In a five-to-three decision today, the U.S. Supreme Court upheld a class waiver in American Express Co. v. Italian Colors Restaurant, No. 12-133, 570 U.S. __ (June 20, 2013). The Court considered whether a contractual waiver of class arbitration is enforceable under the Federal Arbitration Act when the plaintiff’s cost of individually arbitrating a federal statutory claim exceeds the potential recovery. The Court held that it was.
“Respondents argue that requiring them to litigate their claims individually—as they contracted to do—would contravene the policies of the antitrust laws. But the antitrust laws do not guarantee an affordable procedural path to the vindication of every claim.” Slip Op. at 4.

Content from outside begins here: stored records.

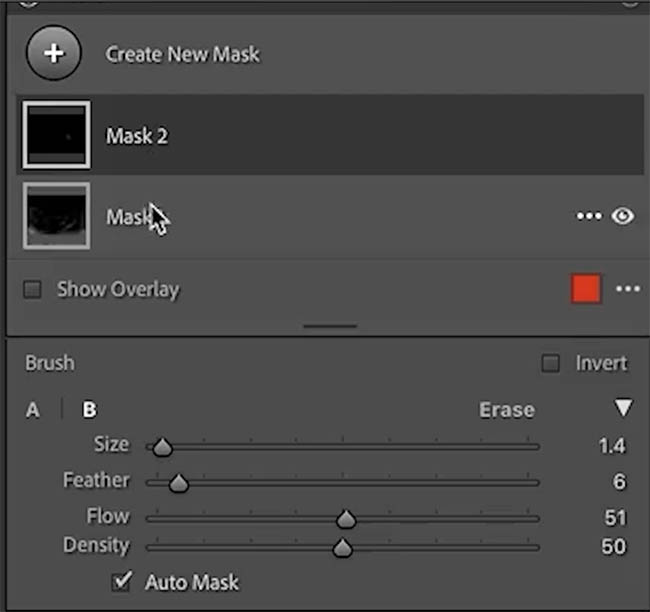The width and height of the screenshot is (650, 612).
Task: Switch to brush preset A
Action: tap(33, 410)
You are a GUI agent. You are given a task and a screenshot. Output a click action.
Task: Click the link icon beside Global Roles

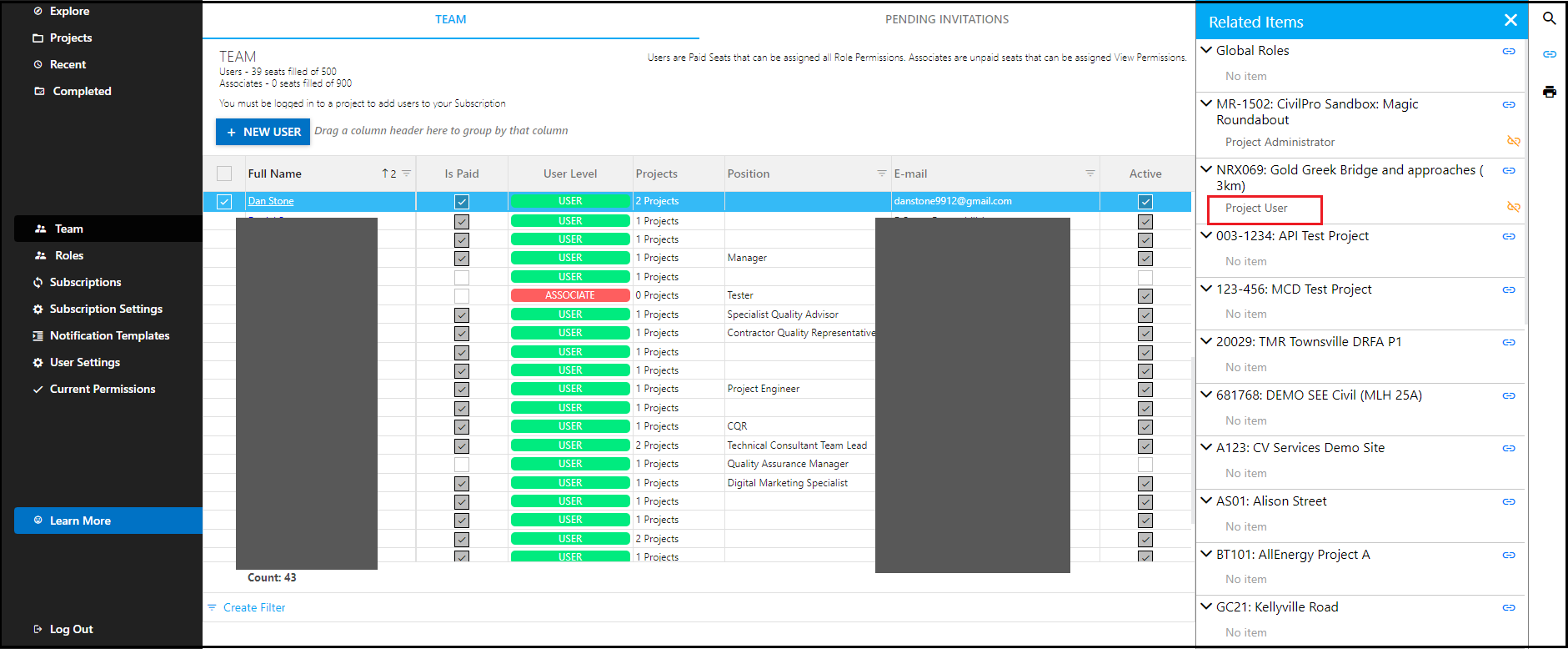(1509, 51)
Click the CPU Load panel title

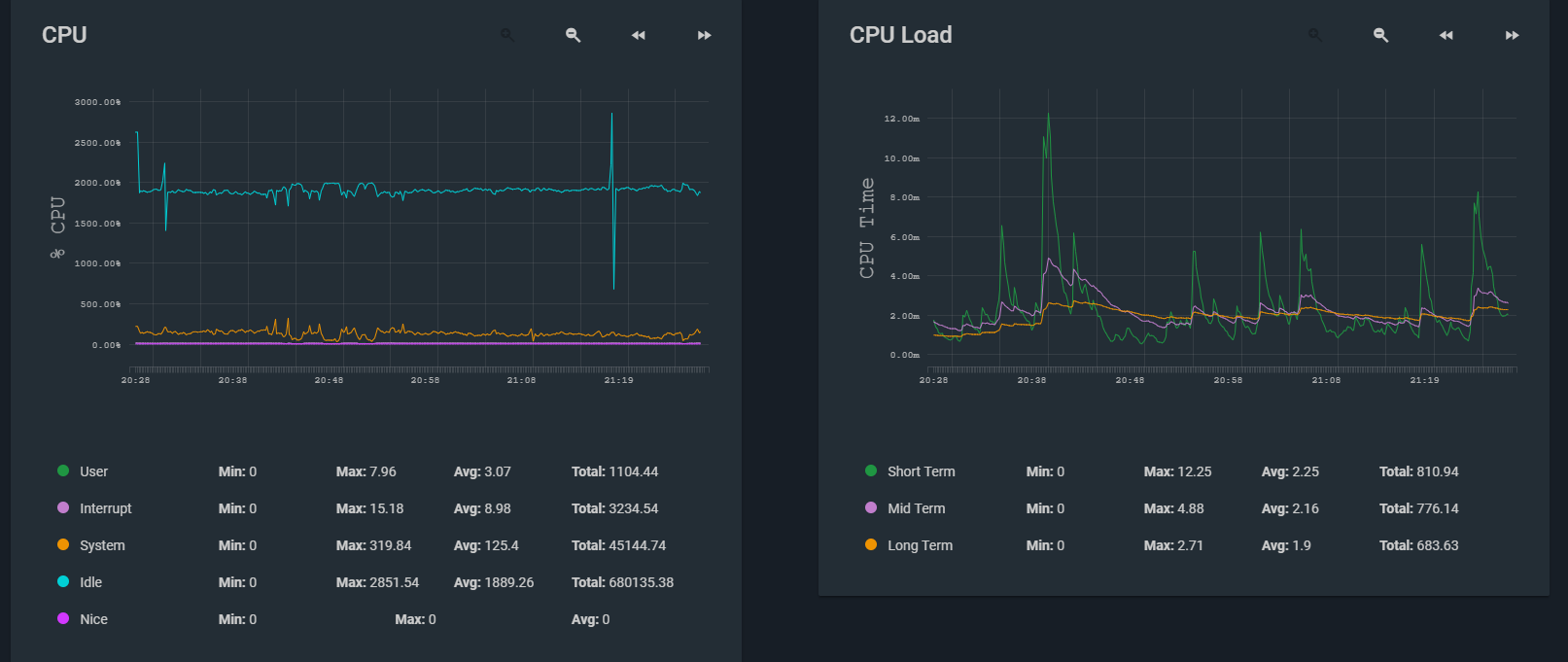[900, 35]
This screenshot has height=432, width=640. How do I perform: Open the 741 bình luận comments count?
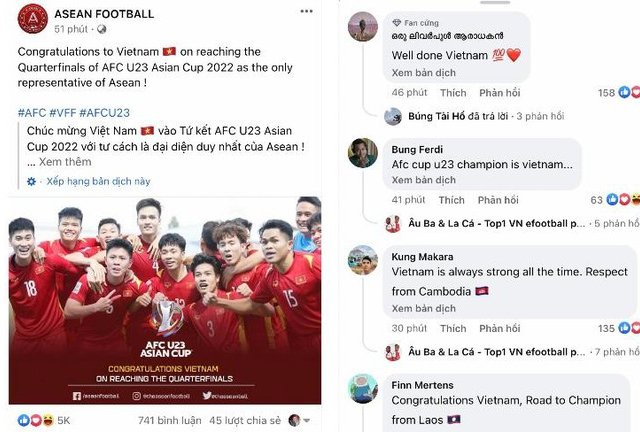coord(169,421)
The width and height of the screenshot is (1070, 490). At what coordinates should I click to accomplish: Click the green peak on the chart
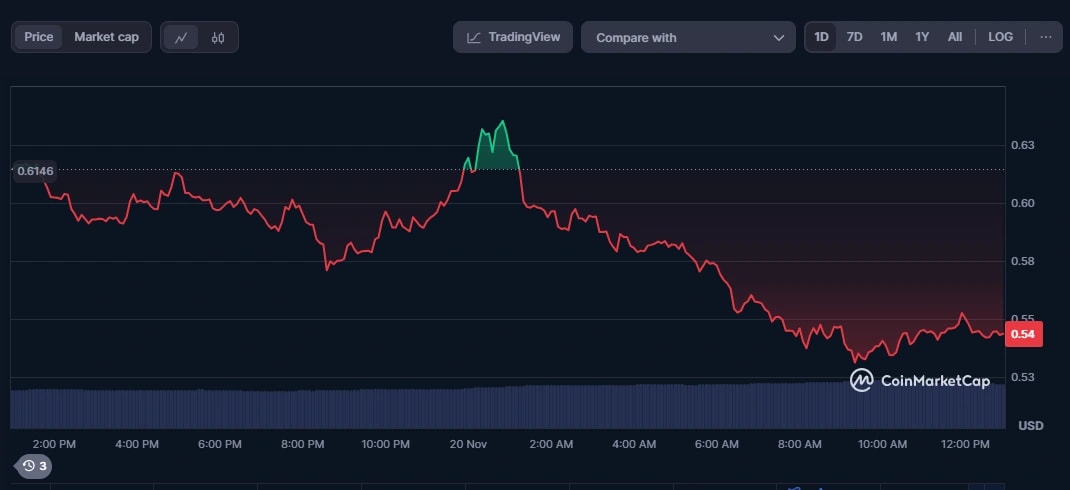pos(495,145)
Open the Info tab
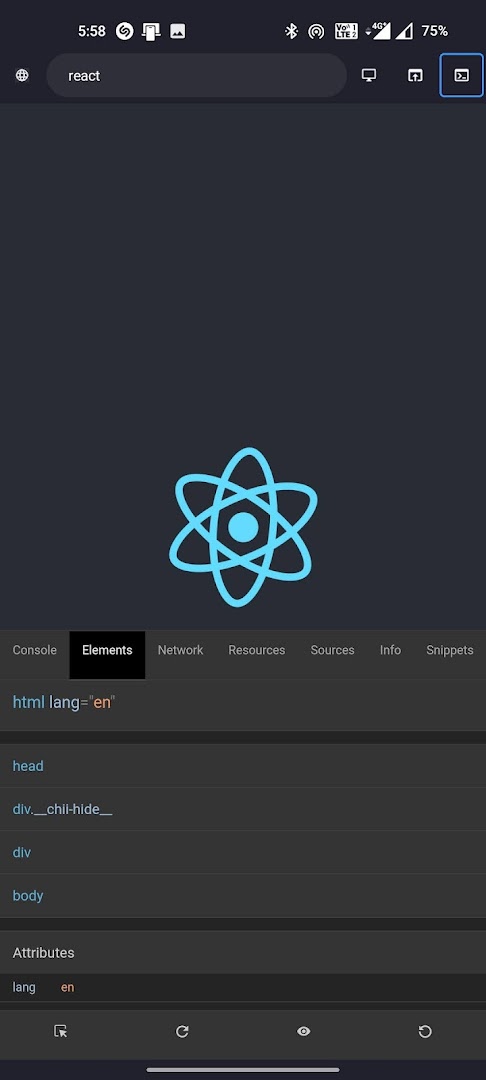Screen dimensions: 486x1080 390,650
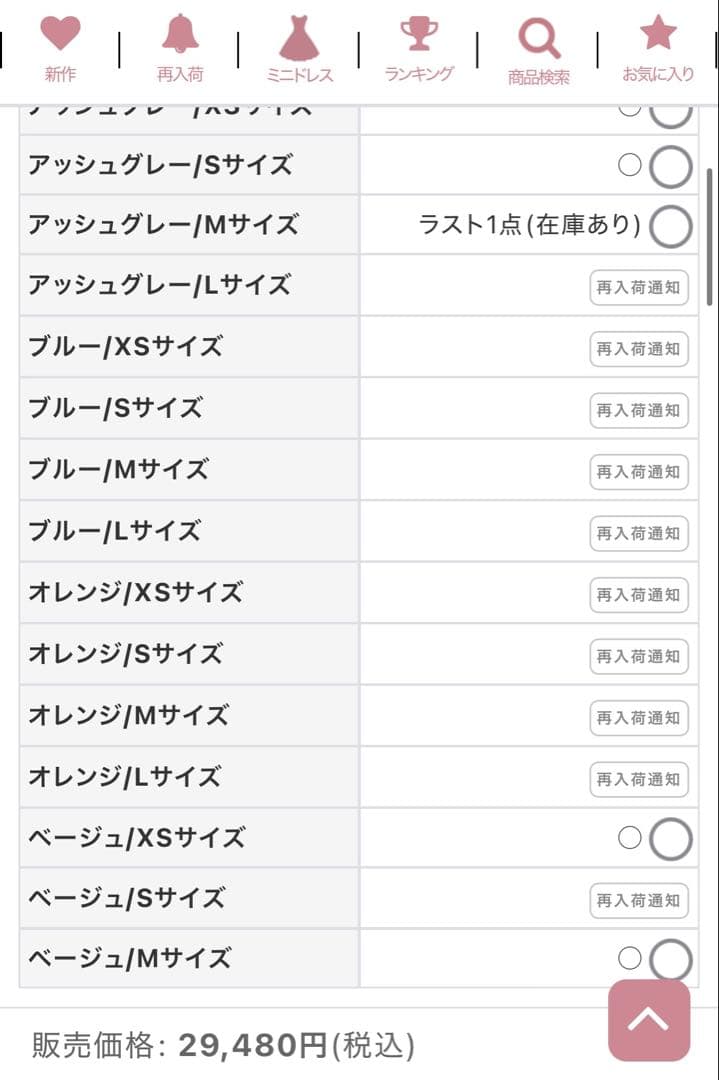Screen dimensions: 719x1080
Task: Choose アッシュグレー/Mサイズ radio option
Action: click(x=670, y=226)
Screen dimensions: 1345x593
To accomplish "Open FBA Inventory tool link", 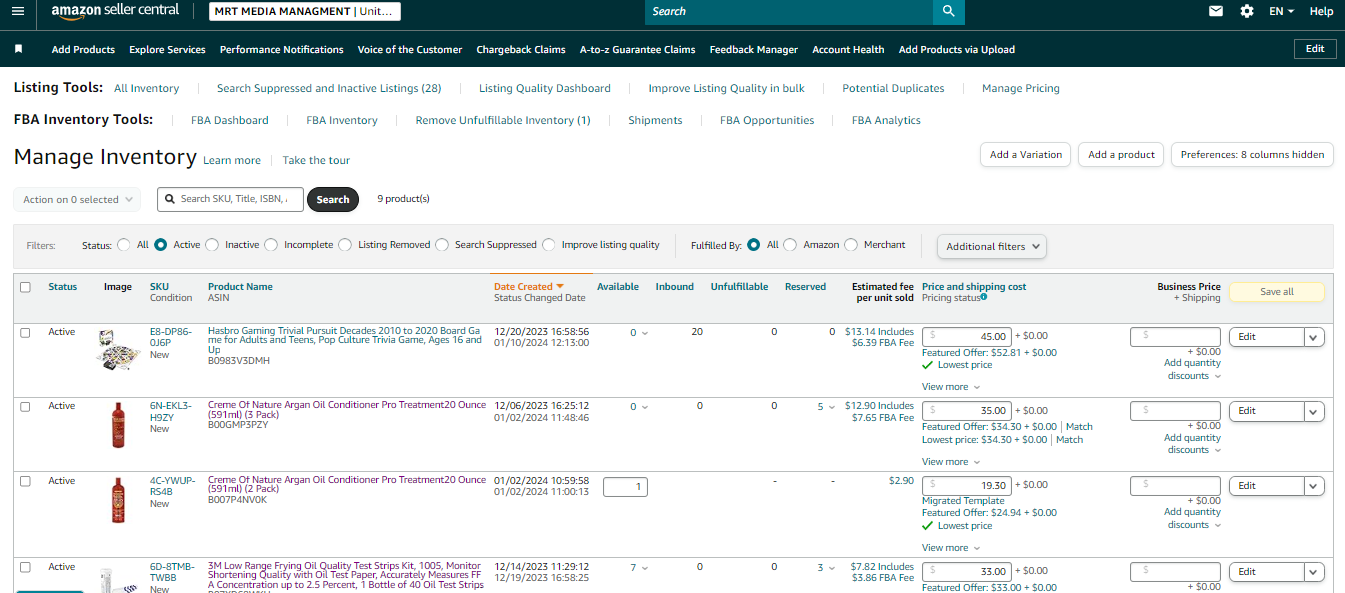I will (x=342, y=120).
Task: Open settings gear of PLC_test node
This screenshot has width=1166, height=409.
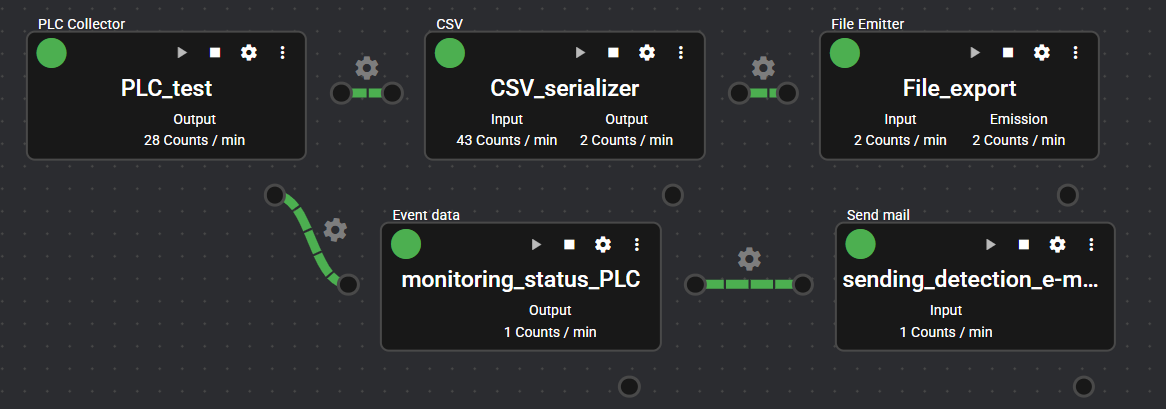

Nor does congressional approval of Rule 23 establish an entitlement to class proceedings for the vindication of statutory rights. . . . One might respond, perhaps, that federal law secures a nonwaivable opportunity to vindicate federal policies by satisfying the procedural strictures of Rule 23 or invoking some other informal class mechanism in arbitration. But we have already rejected that proposition in AT&T Mobility, 563 U. S., at ___ (slip op., at 9).
Slip Op. at 5.
Justice Scalia, writing for the majority, also rejected the argument that “Enforcing the waiver of class arbitration bars effective vindication, respondents contend, because they have no economic incentive to pursue their antitrust claims individually in arbitration.” Id.